A carbon tax, even revenue-neutral, has always been a tough sell. The fact that cap-and-trade has been partly branded as a carbon tax might make the sell tougher still. But we may be breaking through the “That’s politically impossible” screen. With the right messaging, we could get there — into and through Congress — even faster.
Photo: Flickr /Anna.Andres
Dan says
Coming up with a term and arguments for “carbon fee” or “carbon tax” that are attractive as well as accurate is a laudable objective. Here are some thoughts in pursuit of that objective:
The atmosphere is a resource – a commons in that everyone has a common interest in it. When such a resource is characterized by scarcity (that is, we can’t all take all we want without causing damage), it is reasonable to charge for it and to derive as much income from it as possible. Homesteaders had to pay for their homesteads and revenue from those payments was a major part of federal government income (if I remember economic history correctly, we even ran surpluses during the heyday of homesteading).

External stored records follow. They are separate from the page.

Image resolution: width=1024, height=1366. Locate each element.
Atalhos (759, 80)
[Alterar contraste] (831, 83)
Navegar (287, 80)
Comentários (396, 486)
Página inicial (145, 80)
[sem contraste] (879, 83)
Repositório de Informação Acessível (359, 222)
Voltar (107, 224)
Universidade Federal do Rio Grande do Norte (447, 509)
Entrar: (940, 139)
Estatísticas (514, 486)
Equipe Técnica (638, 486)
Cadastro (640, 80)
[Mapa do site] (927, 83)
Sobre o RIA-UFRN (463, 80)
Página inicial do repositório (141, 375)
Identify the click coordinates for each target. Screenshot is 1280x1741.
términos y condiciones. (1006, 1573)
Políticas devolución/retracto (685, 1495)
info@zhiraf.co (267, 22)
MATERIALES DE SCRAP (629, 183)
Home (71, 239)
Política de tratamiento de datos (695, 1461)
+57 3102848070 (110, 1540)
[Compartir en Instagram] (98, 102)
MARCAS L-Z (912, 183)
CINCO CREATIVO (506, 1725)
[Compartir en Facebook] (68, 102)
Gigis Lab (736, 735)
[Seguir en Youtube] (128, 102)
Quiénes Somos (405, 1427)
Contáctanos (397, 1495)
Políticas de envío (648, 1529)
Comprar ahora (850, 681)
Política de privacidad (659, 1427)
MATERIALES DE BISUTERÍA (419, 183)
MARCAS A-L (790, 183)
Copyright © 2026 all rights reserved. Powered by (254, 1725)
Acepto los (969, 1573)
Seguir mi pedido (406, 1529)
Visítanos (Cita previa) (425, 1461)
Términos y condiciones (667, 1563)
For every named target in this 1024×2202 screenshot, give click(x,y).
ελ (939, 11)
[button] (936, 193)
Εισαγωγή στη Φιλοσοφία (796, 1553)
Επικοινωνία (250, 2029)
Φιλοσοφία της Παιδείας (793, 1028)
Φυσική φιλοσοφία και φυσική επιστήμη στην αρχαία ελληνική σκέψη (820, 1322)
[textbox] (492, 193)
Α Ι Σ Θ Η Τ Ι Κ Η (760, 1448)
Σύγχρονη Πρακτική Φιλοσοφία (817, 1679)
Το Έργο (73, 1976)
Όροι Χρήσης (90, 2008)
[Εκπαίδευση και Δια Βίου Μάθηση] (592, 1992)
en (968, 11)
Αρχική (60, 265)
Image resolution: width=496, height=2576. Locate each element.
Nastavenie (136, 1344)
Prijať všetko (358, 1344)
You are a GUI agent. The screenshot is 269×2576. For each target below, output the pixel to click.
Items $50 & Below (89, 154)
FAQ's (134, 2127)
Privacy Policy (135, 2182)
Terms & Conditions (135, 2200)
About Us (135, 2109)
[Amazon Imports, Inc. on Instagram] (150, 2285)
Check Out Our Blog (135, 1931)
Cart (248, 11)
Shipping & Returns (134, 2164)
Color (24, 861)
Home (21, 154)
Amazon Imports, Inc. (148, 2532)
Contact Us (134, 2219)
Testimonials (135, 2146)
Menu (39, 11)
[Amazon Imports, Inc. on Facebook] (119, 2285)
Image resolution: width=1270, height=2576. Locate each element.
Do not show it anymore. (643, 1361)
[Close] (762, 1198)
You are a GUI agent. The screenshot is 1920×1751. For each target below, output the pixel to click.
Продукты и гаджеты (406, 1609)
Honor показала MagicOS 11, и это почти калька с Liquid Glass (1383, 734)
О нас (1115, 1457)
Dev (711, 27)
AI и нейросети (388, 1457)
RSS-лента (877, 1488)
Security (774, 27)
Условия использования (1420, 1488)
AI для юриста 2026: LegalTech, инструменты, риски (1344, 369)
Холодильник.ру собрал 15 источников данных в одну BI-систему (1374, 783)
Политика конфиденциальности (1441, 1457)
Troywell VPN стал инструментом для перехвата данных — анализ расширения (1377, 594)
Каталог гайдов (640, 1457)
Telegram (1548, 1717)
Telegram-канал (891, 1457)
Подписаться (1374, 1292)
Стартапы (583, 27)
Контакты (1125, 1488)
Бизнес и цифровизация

Governments charge for other commons; such as water, mineral rights, grazing rights, etc. It would be stupid to just give them away.
No sensible entity – person, business, or government – would allow its valuable resouces (or capital) to be given away or depleted when it could get a good income by selling or renting them.
We have, in the atmosphere, a resource for which those who use it as a greenhouse gas disposal site are willing, or should be willing, to pay. It is bad business sense for the public to give it away for free.
The public needs to be convinced that it should charge for the use of its assets. To allow the atmospheric resource to be taken or used without charge is as irrational as allowing someone to take your crops, park in your driveway, or use your productive labor without paying for it.
This argument should appeal to those who think government should operate with the efficiency of a well-run private business.
James Handley says
Social enteprenuer Bill Drayton of “Get America Working,” implores: “aim higher” by linking a win for workers with a win for climate, Huffington Post, 11/17:
David Collins says
Reframing: agreed. But I disagree on the tax-cut issue: the dividend is the way to go, the only way to go, in a time of mass unemployment. An income tax cut fails to cut the mustard with folks who have no income; a payroll tax cut fails to cut the mustard with whoever is not on any payroll. As a facilitation of job creation it looks like a fine idea, but it still exudes an odor of tinkle-down economics.
I speak (¿type?) as one who knows. I have experienced extended periods of unemployment. And of underemployment. I suspect that the numbers of the underemployed exceed those of the unemployed by a goodly margin. When my wife & I were living in Mexico, we observed how that government counted the underemployed and marginally employed along with the employed, for purposes of determining unemployment rates; we came home to observe how our own republic is becoming ever more Banana Republican.
However, I deem climate protection more important by far than social justice for the financially challenged. Jesus had it wrong and backwards in Matthew 26:11; what he should have said was, “For ye have the RICH always with you…” And the rich have a way of having their way. And climate decay will hurt the financially challenged, while the rich will be merely discomfited.